Numerous commentators have noted that wealth taxes have fallen out of favor over the last few decades. Austria, Denmark, Germany, Finland, Luxembourg, and Sweden have all abolished their wealth tax since 1990. The main reason is that the tax was hard to administer and failed to generate much money. As a recent OECD report put it:

“Decisions to repeal net wealth taxes have often been justified by efficiency and administrative concerns and by the observation that net wealth taxes have frequently failed to meet their redistributive goals. The revenues collected from net wealth taxes have also, with a few exceptions, been very low.” The Role and Design of Net Wealth Taxes in the OECD, OECD Tax Policy Studies, 2018

Some assets are inherently difficult to evaluate. Close to half the wealth owned by the very rich is in private business equity, as in buildings, accounts receivables, machinery, patents, inventory, etc. The value of these assets fluctuates daily and it is impossible to know what they’re worth until they’re sold.  Actually most of the holdings of the very rich are in non-financial items that can only be monetized when they are sold. Hence the administrative headache.  This chart illustrates the problem:

_2019 Wealth Assets.png

Another problem with a wealth tax is that, designed poorly, it is bad for the economy. Which ultimately means less tax revenue. Which defeats the whole purpose. Do we really want the very rich to sell their property, business assets, and stocks to pay a tax? How would that impact capital investments and economic growth? Do we want the very rich to sell a lot of stocks to pay their wealth tax? Before you say, “Yes!”, think on this: pension funds own more in stocks than individual investors and, according to the Fed,  roughly half of Americans own stocks, directly and indirectly.

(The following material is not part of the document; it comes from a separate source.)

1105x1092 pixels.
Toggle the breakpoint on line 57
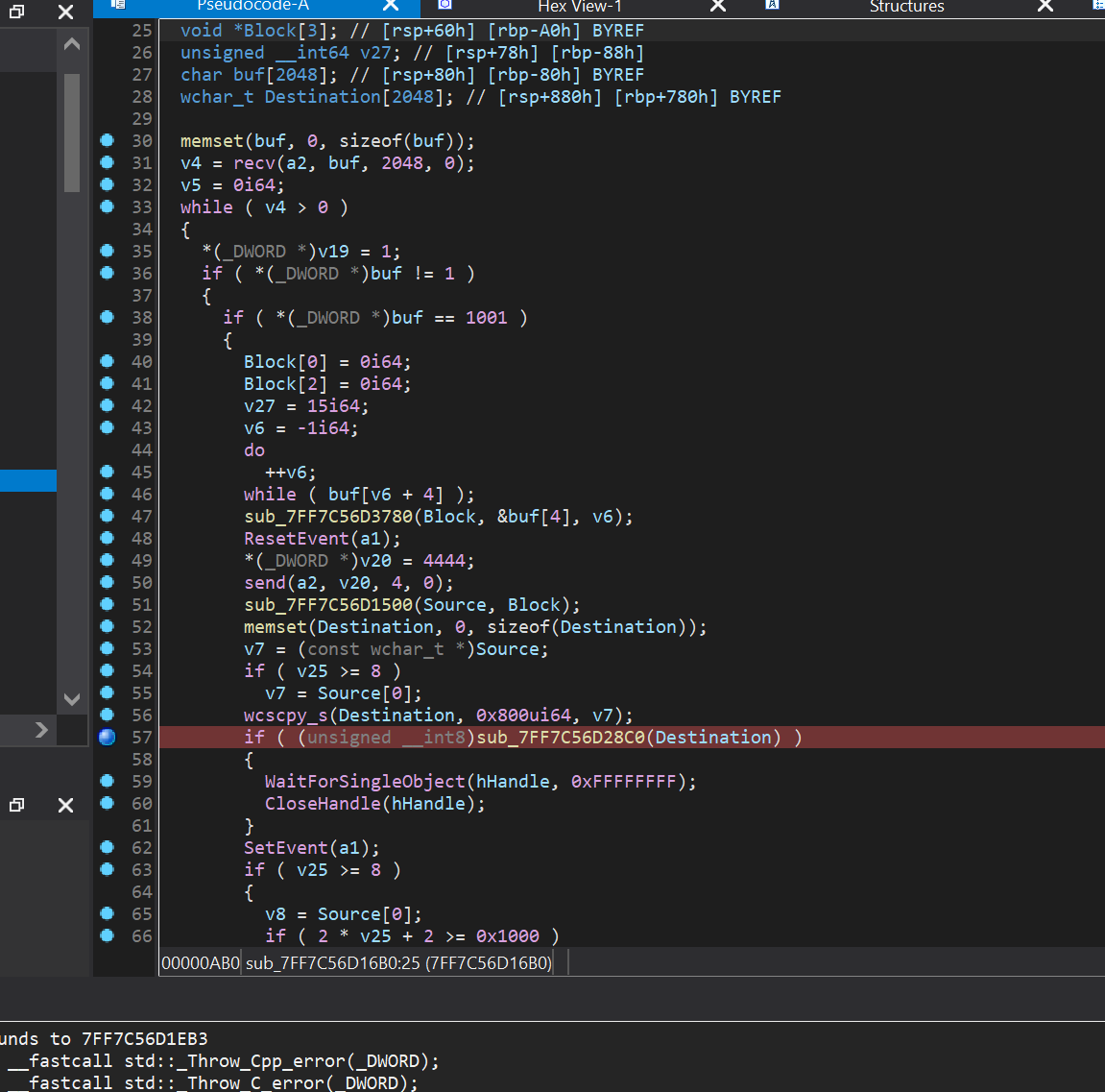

None of this means I’m against a wealth tax on principle. But a wealth tax has to be well designed so that the goose remains in robust health, the better to lay all those golden eggs. If the US were to have a wealth tax, the OECD offers some reasonable guidelines:

  • Keep wealth tax rates low, especially if they’re on top of capital gains taxes

  • Exempt business assets

  • Exempt personal and household effects up to a certain value

  • Allow payments in installments for taxpayers facing liquidity constraints;

  • Regularly evaluate the effects of the wealth tax

Unfortunately, I’ve seen nothing in Elizabeth Warren’s wealth tax plan to indicate she’s given much thought to these considerations.